Just noticed you only aim for 3000 calories so if your short for cash no need for the powders cos if you eat what I wrote you will have to watch out cos you will go easily past 3000. I don't calorie count (at all) but my days probably range from 3000-7000 calories and I find that pretty easy. My powder works out at £40 ($80) for 10 days supply so it adds up but isn't too bad cos the way I look at it £4 (each day amount) would only get me a sandwich and a drink. Oh and I get it cheap cos I use ebay.  
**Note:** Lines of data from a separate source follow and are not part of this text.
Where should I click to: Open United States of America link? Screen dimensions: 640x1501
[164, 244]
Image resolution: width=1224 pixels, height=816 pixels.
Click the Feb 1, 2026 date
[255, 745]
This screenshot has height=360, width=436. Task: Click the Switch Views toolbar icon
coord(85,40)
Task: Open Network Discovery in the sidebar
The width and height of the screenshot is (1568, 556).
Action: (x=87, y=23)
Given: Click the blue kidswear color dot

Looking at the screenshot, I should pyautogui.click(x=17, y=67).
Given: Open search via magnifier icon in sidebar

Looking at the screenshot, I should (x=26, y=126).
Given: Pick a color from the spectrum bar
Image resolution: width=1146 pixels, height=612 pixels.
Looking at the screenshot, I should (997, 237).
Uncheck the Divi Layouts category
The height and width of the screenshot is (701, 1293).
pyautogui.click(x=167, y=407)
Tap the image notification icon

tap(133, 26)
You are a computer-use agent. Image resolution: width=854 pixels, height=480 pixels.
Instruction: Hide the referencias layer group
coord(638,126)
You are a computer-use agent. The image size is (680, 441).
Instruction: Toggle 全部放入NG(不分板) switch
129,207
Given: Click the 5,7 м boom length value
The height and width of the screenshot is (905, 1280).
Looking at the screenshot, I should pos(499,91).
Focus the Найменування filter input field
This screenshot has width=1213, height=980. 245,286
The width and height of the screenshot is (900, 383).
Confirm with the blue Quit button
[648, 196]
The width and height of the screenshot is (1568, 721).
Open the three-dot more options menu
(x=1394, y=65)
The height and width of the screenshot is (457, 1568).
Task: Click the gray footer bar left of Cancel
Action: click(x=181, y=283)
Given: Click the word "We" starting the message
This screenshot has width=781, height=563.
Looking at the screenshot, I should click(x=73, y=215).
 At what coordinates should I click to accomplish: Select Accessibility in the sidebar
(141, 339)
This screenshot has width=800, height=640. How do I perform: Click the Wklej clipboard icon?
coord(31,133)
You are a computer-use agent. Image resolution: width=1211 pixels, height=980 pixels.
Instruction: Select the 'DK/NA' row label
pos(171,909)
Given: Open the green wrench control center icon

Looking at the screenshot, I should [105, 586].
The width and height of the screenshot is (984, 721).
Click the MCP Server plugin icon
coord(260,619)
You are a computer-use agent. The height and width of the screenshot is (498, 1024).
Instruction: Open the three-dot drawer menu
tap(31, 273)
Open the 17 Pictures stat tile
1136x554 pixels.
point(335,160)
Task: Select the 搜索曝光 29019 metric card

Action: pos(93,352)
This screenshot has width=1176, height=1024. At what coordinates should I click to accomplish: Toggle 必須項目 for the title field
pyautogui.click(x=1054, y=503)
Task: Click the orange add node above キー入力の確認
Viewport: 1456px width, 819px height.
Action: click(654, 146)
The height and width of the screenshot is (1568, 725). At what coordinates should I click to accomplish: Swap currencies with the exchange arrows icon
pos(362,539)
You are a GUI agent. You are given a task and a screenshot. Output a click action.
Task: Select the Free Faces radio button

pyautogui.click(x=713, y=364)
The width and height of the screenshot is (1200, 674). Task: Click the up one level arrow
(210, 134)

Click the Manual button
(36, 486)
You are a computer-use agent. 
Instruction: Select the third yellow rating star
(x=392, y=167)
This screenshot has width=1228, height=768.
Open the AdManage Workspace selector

Most people don't realize how many calories are in meals when you eat out and I don't mean crap like Maccy's or Burger King. If you get a steak and jacket potatoe or chips with all the trimmings that could be 600-1700 calories for 1 meal. Most 12oz steaks with all the trimmings carry about 1300 cos of the way they are cooked and the little extras. But as you are low in cash you are best cooking all your own stuff anyway and it is much better anyway cos you know what is going into it and imo tastes nicer when I do it myself.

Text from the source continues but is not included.